II. Read Committed – Safe default that eliminates dirty reads yet scales well.
III. Repeatable Read – Critical when multiple selects must agree on row values; good for financial summaries.
IV. Serializable – Regulatory or business rules require absolute correctness; expect more contention and occasional retry logic.
Rule of Thumb: Start with the vendor’s default, profile real workloads, then escalate only where tests prove anomalies would harm correctness.

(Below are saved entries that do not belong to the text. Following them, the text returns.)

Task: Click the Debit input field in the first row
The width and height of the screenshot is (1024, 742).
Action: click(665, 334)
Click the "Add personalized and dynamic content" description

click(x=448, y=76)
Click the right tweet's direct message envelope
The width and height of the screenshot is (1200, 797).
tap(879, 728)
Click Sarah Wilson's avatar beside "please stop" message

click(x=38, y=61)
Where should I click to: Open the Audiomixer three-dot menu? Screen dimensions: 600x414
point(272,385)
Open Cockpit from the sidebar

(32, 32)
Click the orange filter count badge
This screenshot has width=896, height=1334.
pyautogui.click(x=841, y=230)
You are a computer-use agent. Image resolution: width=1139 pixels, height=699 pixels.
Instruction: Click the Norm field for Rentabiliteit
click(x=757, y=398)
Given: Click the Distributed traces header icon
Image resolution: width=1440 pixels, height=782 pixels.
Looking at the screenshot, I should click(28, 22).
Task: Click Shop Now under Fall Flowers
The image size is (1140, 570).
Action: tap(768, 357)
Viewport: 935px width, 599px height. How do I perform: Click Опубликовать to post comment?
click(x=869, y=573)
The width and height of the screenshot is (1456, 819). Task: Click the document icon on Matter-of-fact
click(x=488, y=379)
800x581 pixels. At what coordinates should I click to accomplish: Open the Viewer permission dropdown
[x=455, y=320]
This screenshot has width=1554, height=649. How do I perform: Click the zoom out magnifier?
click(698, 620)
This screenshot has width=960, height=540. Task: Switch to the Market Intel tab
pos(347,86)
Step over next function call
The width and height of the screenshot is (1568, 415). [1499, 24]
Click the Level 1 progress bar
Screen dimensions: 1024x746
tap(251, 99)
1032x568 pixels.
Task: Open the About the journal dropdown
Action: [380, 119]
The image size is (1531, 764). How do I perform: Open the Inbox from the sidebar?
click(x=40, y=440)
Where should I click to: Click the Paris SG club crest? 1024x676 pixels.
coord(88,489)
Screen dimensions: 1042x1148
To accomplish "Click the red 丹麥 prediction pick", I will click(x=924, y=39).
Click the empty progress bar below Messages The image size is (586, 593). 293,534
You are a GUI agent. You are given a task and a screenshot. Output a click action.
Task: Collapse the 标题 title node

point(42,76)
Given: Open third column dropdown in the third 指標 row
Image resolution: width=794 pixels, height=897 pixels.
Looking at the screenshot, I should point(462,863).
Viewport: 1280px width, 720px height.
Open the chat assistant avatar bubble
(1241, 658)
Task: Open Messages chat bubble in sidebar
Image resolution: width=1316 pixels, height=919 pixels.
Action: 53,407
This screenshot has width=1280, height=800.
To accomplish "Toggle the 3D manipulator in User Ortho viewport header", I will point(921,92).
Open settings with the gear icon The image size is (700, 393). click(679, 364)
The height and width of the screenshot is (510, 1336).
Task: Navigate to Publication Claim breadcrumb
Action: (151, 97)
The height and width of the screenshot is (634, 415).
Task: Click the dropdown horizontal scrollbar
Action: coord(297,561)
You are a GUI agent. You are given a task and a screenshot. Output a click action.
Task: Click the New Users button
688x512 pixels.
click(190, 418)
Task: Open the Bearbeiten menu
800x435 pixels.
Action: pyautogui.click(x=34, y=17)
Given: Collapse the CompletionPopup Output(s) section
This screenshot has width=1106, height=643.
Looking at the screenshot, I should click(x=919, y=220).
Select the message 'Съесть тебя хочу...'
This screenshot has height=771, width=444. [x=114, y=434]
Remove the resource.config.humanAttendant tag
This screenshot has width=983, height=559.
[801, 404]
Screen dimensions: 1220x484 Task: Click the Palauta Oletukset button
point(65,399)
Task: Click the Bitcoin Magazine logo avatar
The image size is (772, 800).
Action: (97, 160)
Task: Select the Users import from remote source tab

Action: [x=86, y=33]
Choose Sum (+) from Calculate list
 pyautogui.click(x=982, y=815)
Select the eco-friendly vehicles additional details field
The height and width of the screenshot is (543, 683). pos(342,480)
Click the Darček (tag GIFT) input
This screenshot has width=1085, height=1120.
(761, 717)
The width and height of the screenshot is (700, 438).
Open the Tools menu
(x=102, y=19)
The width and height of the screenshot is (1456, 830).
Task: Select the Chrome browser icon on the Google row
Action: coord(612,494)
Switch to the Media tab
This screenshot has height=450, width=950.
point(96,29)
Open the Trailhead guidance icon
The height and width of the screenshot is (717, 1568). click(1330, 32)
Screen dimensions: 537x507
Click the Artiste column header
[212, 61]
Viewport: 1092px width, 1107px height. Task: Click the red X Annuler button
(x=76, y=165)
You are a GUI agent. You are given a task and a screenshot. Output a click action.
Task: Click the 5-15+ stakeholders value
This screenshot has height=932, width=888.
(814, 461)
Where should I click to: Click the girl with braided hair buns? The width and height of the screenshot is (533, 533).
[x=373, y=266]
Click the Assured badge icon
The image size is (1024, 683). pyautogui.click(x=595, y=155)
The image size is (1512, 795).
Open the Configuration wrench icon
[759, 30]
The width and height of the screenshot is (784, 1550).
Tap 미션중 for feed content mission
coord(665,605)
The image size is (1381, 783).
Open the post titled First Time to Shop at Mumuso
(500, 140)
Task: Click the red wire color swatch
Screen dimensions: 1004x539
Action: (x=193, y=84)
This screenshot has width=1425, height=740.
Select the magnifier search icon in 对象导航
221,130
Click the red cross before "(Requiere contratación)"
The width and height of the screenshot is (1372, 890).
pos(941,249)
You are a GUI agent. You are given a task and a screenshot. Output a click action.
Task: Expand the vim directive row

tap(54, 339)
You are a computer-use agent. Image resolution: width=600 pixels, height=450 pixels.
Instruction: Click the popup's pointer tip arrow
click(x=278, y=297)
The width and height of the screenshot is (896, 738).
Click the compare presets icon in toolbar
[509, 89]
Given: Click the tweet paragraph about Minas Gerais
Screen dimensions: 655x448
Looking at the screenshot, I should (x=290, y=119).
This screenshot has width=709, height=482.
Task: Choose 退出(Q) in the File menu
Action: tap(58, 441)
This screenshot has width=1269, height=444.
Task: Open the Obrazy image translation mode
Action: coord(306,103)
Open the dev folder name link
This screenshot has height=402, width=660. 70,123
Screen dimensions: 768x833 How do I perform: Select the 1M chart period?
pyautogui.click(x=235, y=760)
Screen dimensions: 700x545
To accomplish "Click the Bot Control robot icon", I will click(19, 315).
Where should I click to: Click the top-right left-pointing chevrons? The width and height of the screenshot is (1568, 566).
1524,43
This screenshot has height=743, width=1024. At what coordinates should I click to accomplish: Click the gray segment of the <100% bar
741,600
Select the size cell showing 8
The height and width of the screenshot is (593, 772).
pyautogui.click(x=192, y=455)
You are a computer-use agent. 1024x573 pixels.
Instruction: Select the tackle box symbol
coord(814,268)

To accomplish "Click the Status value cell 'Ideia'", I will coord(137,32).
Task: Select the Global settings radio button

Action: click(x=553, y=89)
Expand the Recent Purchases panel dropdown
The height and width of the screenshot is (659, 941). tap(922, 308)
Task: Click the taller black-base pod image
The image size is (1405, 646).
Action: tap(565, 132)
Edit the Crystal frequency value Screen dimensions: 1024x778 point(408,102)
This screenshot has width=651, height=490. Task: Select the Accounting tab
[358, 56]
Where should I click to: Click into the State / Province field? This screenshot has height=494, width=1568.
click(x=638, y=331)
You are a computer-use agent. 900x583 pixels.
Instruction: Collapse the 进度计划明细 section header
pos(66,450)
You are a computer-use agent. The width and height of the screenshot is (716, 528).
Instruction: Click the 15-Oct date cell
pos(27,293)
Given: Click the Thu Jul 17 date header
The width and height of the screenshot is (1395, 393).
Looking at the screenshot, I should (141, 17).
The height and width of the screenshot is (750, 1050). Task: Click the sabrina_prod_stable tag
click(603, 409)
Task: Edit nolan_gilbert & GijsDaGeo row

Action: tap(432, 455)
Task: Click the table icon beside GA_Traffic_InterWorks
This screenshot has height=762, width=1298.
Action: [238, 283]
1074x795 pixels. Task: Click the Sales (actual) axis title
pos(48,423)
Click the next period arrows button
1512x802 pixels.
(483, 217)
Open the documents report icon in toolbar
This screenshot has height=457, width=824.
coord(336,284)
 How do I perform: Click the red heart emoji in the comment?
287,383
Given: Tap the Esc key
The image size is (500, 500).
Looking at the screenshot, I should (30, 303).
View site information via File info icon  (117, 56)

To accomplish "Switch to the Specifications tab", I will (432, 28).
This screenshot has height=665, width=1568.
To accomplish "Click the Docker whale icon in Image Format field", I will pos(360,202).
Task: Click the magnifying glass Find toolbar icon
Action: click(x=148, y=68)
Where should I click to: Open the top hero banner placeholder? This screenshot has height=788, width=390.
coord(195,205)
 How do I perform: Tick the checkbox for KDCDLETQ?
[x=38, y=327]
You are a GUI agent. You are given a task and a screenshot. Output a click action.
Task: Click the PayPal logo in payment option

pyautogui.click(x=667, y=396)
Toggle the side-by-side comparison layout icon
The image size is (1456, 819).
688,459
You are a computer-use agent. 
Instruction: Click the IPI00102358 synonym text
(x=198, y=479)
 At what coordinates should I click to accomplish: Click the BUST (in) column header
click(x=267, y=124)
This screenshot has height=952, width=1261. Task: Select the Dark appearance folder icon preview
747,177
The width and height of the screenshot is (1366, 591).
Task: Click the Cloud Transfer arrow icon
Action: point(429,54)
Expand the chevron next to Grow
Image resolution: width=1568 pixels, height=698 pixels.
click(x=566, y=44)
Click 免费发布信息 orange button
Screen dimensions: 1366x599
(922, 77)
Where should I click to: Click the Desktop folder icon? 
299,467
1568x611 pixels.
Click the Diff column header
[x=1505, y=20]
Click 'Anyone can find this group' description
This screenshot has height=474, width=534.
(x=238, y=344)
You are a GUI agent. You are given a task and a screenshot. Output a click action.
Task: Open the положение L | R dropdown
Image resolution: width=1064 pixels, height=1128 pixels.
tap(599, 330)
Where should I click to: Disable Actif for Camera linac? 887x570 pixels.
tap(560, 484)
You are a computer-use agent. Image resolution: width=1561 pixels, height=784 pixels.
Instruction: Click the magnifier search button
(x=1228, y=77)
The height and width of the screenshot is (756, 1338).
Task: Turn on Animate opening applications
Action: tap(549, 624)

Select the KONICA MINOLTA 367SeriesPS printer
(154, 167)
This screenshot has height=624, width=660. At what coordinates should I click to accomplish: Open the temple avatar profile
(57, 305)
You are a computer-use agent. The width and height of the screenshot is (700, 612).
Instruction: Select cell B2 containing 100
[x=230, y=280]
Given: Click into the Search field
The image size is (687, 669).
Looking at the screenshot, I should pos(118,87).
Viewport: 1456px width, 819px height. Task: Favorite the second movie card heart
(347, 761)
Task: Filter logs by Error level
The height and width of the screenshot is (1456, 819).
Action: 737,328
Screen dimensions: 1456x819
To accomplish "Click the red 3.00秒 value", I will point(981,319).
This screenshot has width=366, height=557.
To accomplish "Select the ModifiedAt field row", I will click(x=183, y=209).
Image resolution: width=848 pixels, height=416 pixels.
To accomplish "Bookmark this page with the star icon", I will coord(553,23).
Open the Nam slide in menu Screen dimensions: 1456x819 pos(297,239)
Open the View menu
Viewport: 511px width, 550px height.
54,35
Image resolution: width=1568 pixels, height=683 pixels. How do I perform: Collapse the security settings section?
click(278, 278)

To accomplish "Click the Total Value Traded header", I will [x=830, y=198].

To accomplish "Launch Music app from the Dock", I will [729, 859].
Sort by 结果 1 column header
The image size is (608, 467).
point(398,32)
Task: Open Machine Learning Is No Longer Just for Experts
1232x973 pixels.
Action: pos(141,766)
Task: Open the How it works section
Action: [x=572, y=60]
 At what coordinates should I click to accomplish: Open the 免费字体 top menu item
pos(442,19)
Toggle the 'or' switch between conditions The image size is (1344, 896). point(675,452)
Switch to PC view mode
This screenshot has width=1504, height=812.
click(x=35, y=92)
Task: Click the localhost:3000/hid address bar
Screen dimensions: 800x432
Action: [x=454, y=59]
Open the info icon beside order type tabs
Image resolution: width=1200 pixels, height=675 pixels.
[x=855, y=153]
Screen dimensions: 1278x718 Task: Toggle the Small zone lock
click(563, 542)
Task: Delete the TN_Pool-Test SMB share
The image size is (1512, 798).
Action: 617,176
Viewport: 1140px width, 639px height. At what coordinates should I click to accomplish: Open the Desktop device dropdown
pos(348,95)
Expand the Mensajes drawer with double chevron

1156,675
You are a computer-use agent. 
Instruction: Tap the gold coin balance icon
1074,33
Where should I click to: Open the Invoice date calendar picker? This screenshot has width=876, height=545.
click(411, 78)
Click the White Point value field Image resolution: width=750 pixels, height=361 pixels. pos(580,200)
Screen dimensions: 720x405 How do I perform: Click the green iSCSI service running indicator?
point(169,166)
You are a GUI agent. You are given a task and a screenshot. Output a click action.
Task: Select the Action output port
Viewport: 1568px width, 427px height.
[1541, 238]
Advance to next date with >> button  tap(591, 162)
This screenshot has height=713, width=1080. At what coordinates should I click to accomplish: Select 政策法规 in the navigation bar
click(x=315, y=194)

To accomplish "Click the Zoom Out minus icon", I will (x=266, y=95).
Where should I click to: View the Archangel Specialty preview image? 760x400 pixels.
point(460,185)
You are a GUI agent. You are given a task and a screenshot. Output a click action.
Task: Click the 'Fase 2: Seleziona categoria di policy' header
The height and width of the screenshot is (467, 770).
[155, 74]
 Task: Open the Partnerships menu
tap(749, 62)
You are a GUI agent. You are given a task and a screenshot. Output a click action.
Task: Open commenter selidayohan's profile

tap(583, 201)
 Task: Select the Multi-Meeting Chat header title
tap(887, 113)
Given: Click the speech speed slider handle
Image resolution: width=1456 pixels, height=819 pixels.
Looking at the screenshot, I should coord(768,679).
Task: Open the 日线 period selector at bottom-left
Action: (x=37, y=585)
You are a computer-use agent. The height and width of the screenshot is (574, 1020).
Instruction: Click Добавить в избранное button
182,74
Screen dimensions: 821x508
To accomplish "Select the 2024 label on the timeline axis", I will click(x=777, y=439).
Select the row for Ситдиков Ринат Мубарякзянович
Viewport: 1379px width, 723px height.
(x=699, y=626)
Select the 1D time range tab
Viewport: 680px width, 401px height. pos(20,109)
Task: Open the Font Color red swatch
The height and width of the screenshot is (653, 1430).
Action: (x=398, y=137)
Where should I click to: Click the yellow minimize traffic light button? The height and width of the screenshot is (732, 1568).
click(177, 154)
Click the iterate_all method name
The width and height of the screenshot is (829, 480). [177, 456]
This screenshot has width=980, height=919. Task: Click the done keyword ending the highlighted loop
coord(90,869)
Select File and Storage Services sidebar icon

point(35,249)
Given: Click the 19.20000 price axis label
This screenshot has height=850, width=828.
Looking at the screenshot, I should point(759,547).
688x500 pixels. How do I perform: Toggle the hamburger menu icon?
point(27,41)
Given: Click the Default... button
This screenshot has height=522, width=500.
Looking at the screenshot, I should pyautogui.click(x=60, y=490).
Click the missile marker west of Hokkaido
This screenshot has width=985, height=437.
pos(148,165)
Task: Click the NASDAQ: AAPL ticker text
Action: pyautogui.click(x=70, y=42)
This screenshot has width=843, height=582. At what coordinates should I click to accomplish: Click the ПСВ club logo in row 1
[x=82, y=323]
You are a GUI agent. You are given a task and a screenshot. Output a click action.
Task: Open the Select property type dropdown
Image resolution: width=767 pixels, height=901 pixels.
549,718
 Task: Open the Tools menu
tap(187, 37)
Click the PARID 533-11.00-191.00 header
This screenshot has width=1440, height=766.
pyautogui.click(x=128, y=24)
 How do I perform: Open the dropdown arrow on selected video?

PostgreSQL – Demonstrating Non-Repeatable vs. Repeatable Read:
-- Session A
BEGIN;
SET TRANSACTION ISOLATION LEVEL REPEATABLE READ;
SELECT bal FROM test_balance WHERE id = 1; -- 1000
-- Session B
BEGIN;
UPDATE test_balance SET bal = 1100 WHERE id = 1;
COMMIT;
-- Session A again
SELECT bal FROM test_balance WHERE id = 1; -- still 1000
COMMIT;
SQL Server – Checking Isolation:
SELECT transaction_isolation_level
FROM sys.dm_exec_sessions
WHERE session_id = @@SPID; -- returns 0–5 per MSDN table
MySQL – Viewing / Changing Isolation:
SHOW VARIABLES LIKE 'transaction_isolation';
SET SESSION transaction_isolation = 'SERIALIZABLE';
I. Long Transactions – Hold locks or versions longer; keep business logic outside the transaction where possible.
II. Phantom Handling – Verify whether your engine blocks phantoms at Repeatable Read; assumptions differ.
III. Lock Escalation – Some systems upgrade many row locks to a table lock; monitor and tune thresholds.
IV. Snapshot vs. Repeatable Read – Do not conflate them: snapshot may allow write-skew anomalies absent in true Repeatable Read.
V. Read-Only Transactions – Declare SET TRANSACTION READ ONLY to let the optimizer skip superfluous locks or validation.
VI. Serializable Rollbacks – Code retry loops around SerializationFailure errors; this is normal, not a bug.